Dear Friends, I am overwhelmed with the quantity of emails send to me by many members. I not longer can deal with this!~! PLEASE DELETE ME FROM THE LIST OF TECHNICAL INFORMATION'S.
Emanuel M. Winocur
[email protected]
----- Original Message ----- From: "AndrĂ© Schnabel" <[email protected]>
To: <[email protected]>
Sent: Monday, November 07, 2011 9:53 AM
Subject: Re: Hunspell dictionaries are not just words lists (+ other matters)


Hi Rob,

Am 07.11.2011 16:51, schrieb Rob Weir:
On Mon, Nov 7, 2011 at 9:58 AM, Andre Schnabel<[email protected]> wrote:

The jurisdiction of the creator only matters in the case of local
infringement or in the context of international treaties.  And I don't
believe any treaties have recognized sui generis IP rights for
collections of facts, i.e., databases.  It has been discussed but
there is no agreement.  See the WIPO statement on this:

http://www.wipo.int/copyright/en/activities/databases.html

This is not a statement on IP rights for databases - it is a statement on IP rights for
*Non-Original Databases* .

We obviously disagree on this part of the text:
" The originality requirement that a database must constitute an intellectual creation by reason of the selection or arrangement of its contents in order to enjoy copyright
protection means that some databases are not protected ..."

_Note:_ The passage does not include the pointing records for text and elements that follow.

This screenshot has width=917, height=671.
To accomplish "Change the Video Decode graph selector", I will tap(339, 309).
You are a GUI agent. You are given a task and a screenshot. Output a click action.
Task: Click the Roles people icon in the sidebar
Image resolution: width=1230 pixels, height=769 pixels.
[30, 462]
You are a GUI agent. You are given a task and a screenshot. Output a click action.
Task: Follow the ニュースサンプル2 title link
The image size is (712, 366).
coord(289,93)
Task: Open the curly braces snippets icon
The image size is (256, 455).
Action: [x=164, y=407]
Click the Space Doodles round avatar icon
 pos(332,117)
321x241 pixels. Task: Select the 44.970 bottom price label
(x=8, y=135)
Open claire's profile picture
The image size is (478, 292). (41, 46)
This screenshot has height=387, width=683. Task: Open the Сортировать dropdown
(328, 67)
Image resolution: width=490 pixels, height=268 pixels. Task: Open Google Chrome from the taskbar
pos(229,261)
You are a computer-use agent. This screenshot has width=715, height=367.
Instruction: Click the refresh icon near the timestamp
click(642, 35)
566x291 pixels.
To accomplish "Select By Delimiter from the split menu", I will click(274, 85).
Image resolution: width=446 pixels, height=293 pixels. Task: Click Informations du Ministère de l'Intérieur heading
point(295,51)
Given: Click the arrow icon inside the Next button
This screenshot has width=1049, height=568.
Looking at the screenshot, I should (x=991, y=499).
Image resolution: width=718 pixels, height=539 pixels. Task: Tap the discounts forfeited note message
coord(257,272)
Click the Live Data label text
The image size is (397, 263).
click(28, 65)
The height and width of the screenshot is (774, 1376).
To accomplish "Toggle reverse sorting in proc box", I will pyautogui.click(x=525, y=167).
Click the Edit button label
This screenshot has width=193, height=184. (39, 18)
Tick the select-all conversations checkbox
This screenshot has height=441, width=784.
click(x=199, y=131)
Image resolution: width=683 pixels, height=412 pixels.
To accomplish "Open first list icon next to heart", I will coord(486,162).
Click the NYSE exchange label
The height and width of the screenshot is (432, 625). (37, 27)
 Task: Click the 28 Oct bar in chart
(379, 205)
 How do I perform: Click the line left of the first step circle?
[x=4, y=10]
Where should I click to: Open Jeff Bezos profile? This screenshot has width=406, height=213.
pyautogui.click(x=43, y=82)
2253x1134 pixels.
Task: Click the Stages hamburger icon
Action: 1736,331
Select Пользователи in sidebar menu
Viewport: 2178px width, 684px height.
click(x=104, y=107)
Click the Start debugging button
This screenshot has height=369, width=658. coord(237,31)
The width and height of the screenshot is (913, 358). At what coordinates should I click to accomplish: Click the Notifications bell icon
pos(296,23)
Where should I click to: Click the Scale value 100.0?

So obviously some databases actually are protected. Of course - if you think, that a dictionary is just a mere collection of words you would obviously come to the
conclusion that this is no intellectual creation.

btw ... if IBM does have dictionaries available, why don't you just publish those, if there is no copyright protection in place? Doing so would end this discussion very
quickly andwould be a great contribution to the project.